The Tampa Bay Times story detailing Davion's plight has gone viral. The piece got 14,000 shares on Facebook just from the paper's page, and thousands more from aggregation in the Daily Mail, ABC News, People magazine and others. His story has even been shared in Australian media.
If this were a movie, the happy ending would place Davion within a warm household, where he would learn to be loved and continue to ace his way through high school. But whether or not his brave stunt will earn him a home in real life remains to be seen.
Connie Going, the Eckerd adoption specialist in charge of Davion's case, could not be reached for comment, but data from the Administration for Children and Families' Children's Bureau suggests that Davion's chances aren't great.
An agency report shows that black and Hispanic children made up the majority of kids in foster care at the end of the 2012 fiscal year. And out of 400,000 children in foster care last year, only 52,000 were adopted.
The Times reported that two couples asked about Davion at the time his story was published, but none neither had moved forward with an adoption.
Florida Department of Children and Families spokesperson Terri Durdaller said the agency got around 300 calls about Davion earlier this week. Since then, the number has risen to "several hundred."

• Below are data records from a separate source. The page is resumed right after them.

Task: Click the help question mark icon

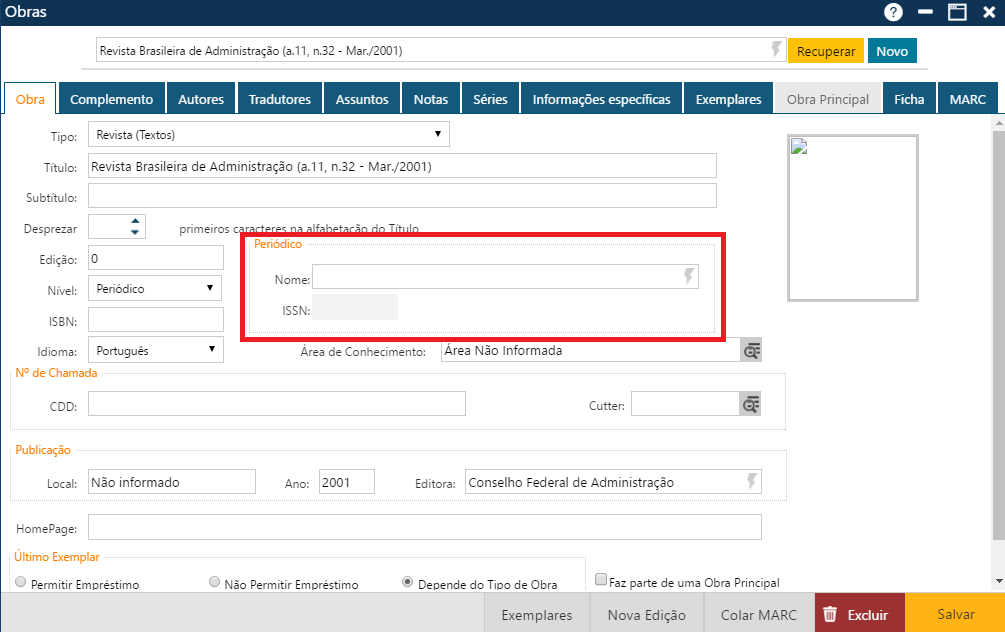Action: (893, 12)
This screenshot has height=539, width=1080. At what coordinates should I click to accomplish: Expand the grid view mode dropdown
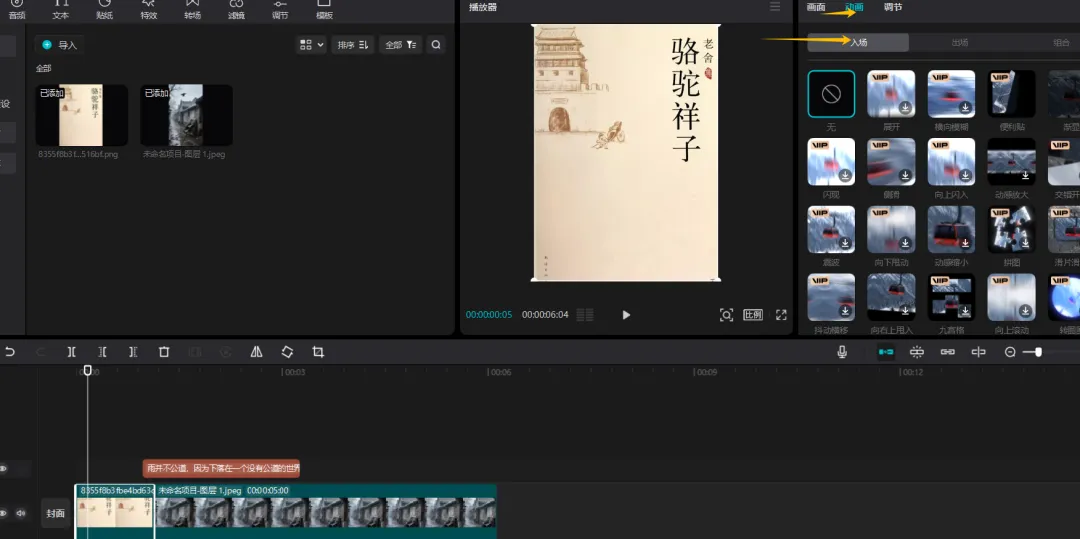pyautogui.click(x=311, y=45)
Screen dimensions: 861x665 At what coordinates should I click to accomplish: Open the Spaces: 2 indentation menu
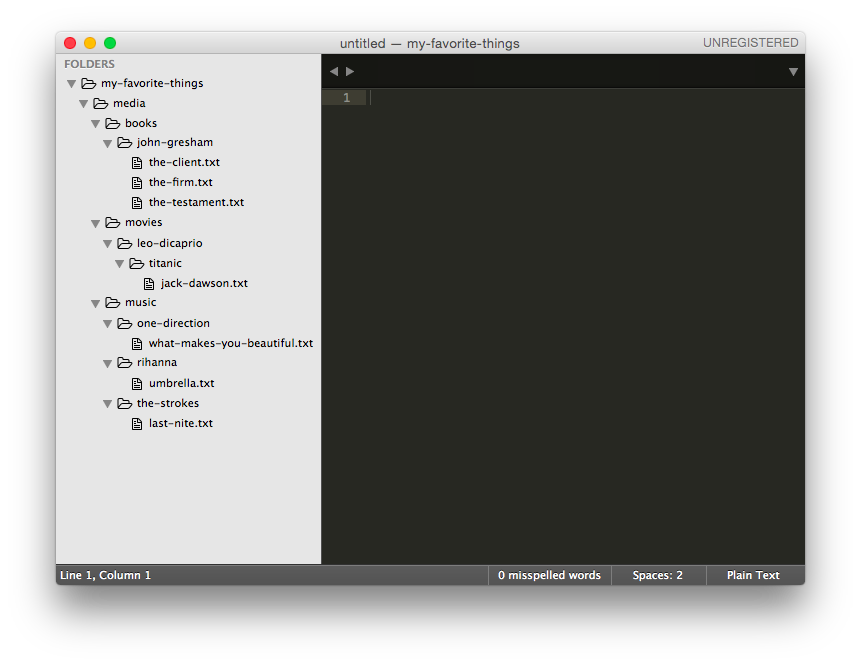pyautogui.click(x=657, y=575)
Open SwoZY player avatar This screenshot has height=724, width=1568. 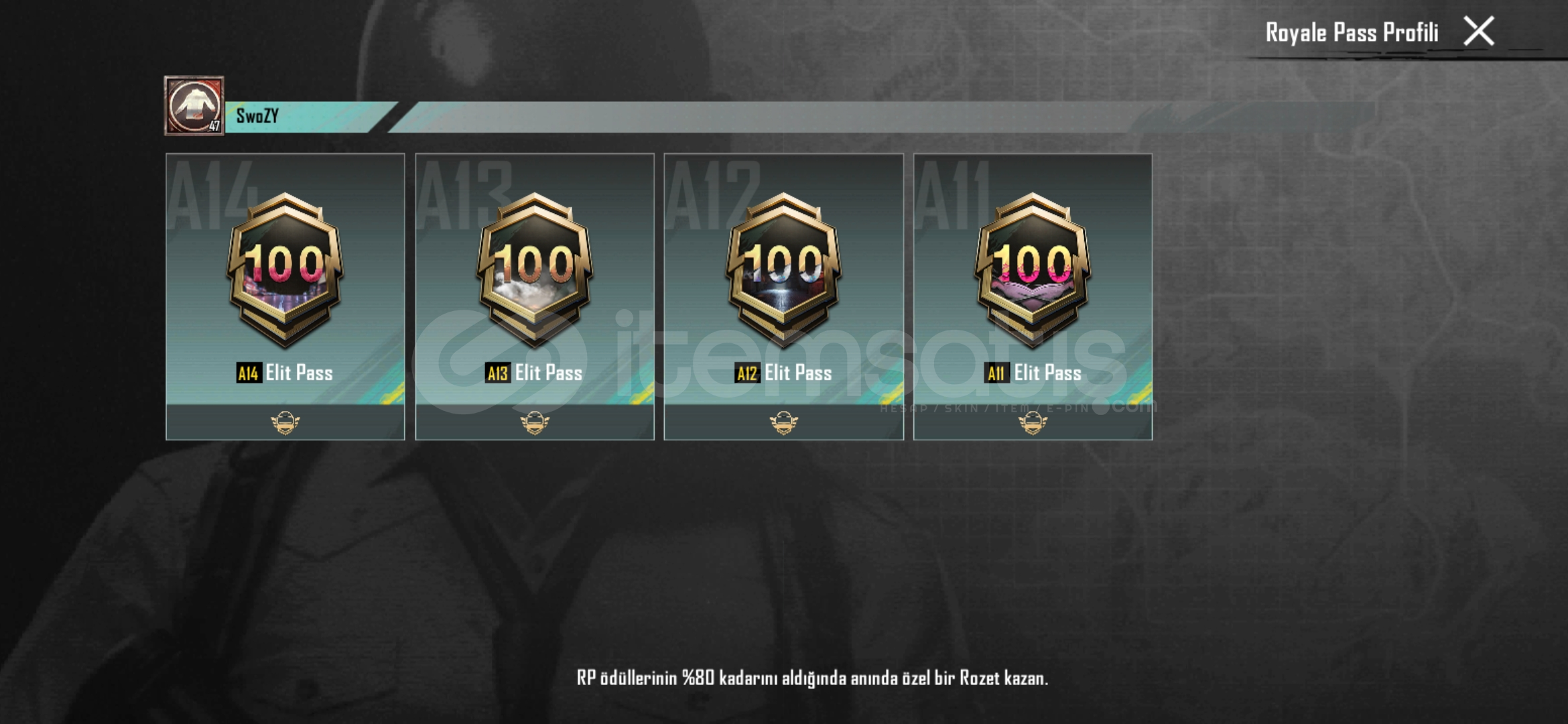(x=194, y=106)
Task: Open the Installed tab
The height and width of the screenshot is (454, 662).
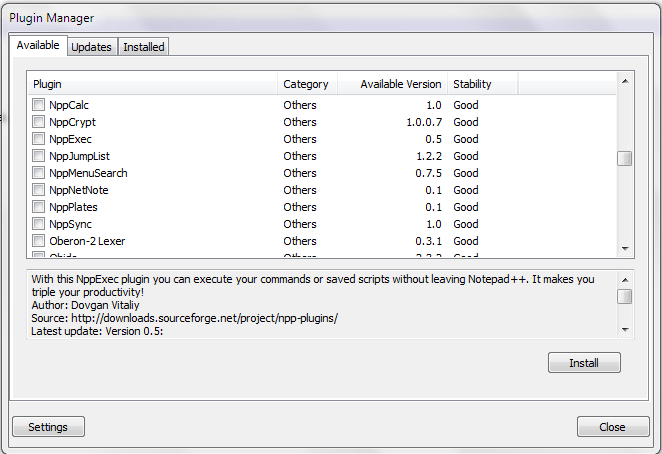Action: (x=144, y=47)
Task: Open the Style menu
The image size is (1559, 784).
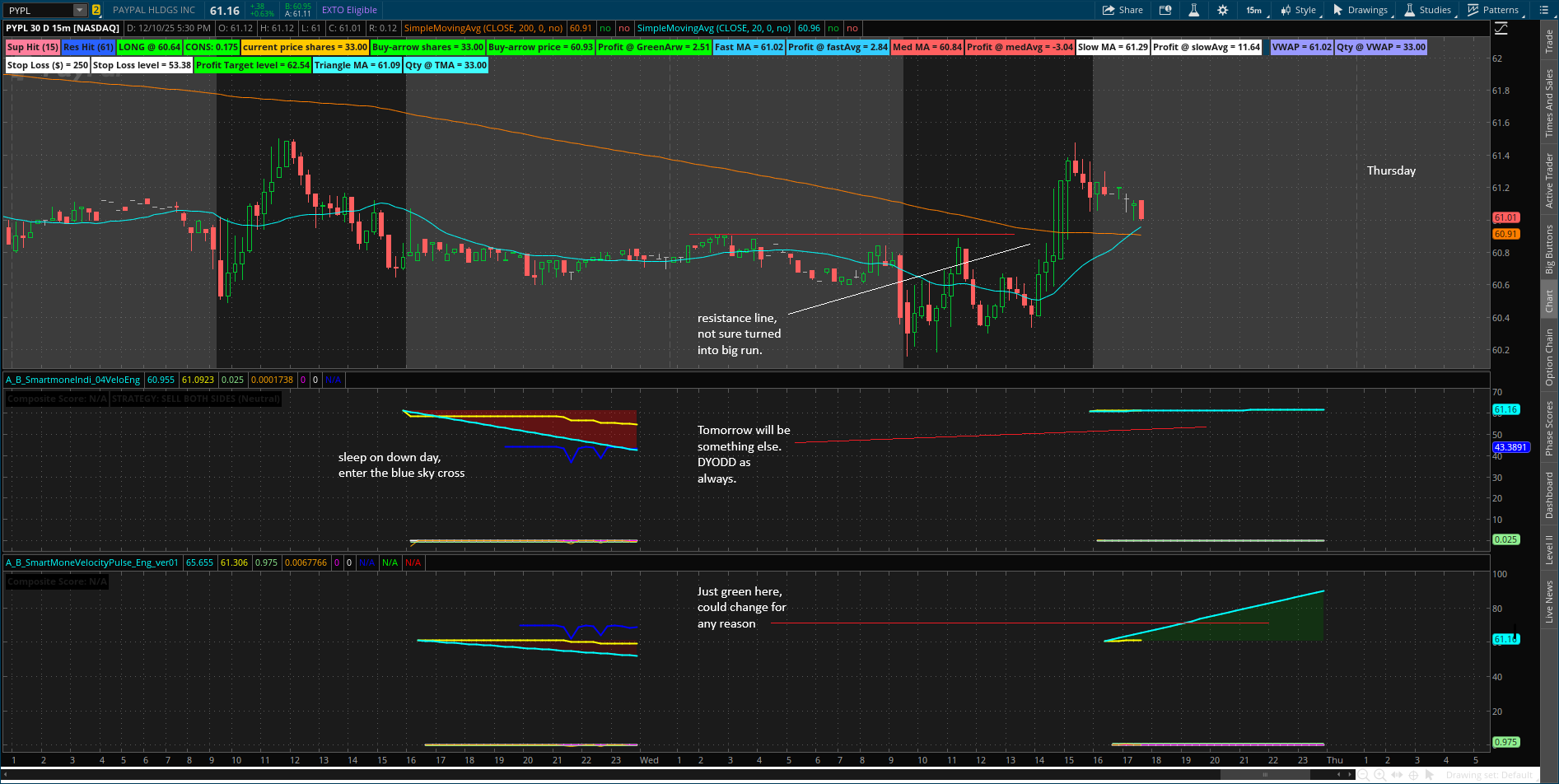Action: coord(1299,10)
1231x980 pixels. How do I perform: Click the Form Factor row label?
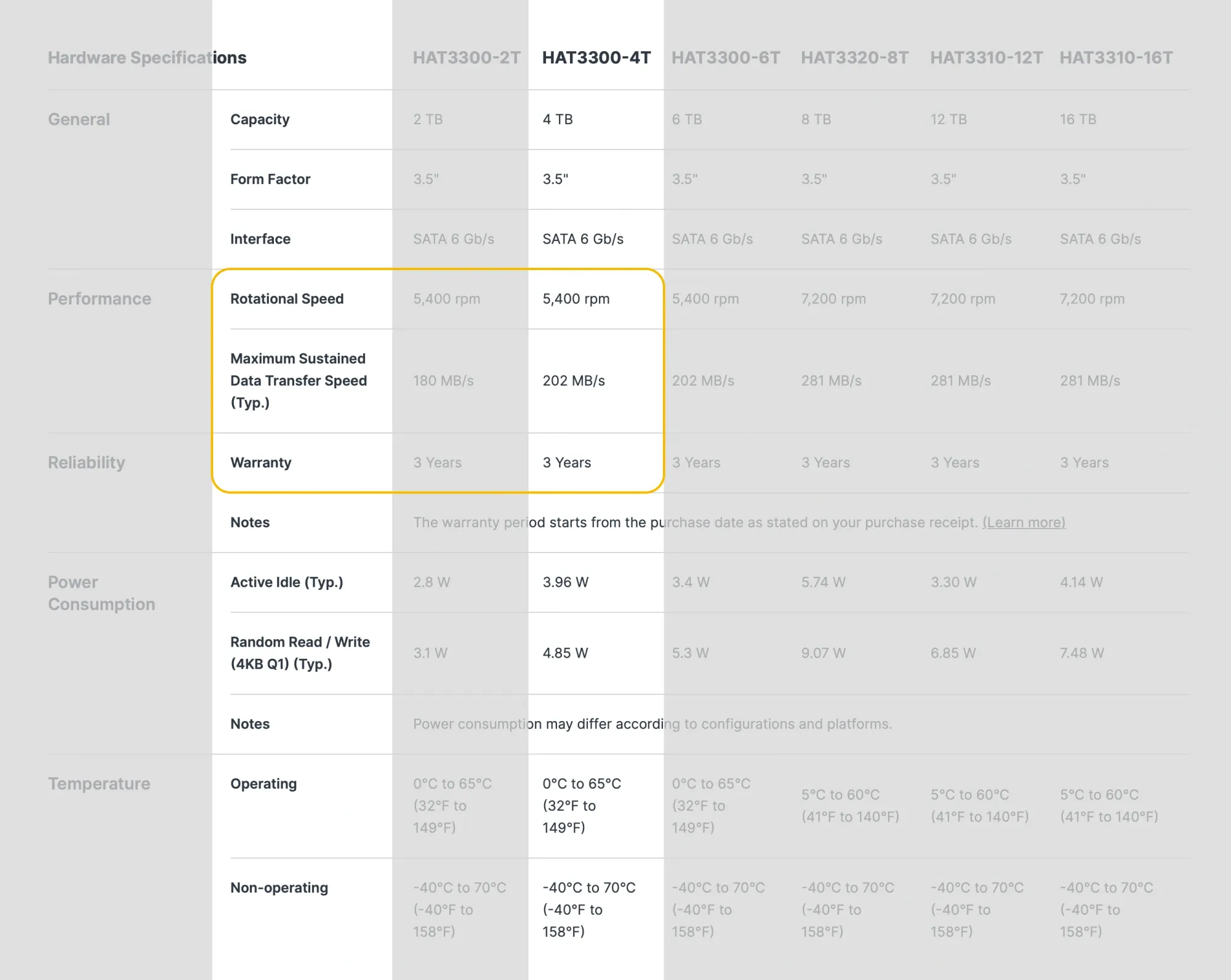[x=270, y=179]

"We hope everyone who calls is a potential parent," Durdaller said. "We're hoping to connect him with a forever family and that this will bring recognition to the foster system in Florida."
Hello My Friends;
As you all know, I've not done a lot of posts lately. In great part, I've been very busy with the leaf season lawn work. But, that is not the full reason.... sometimes I just don't have a lot to say. I've told you that before, but it's true even still. But, I'm having trouble writing this. It is just a terribly simple thing, so very basic, yet words seem to fail me. I feel sad, fearing that this poor boy is not to find what he wants and needs.
As I read this article, it occurred to me that we throw out cartoons, signs, rant and rave, and in some scabbed over calloused portion of our heart, we know that what we say is a sign of our pain, our frustration, our anger with the hope yet the doubt that those who are in power will ever change... and yet, this young man just stands up and declares "this is what I need". I can't help but to wonder if someone will help.
But, yet... let us look at the people who could help him: Could a gay couple? Perhaps, but doubtful. Gay marriage is yet questionable in Florida. Gays adopting a young teen? I can see the slurs and jokes now. And, no matter how straight, a single man is not likely to be allowed to adopt. And, sorry to say, a black teenager brings out more stories to cause fear in the news than care or concern. Will people see his heart? Somehow we simply figure that the state, which has eaten away at our freedoms and our humanity at every turn, will care for him. It's not our problem, because likely we wouldn't be allowed to help anyway, why try.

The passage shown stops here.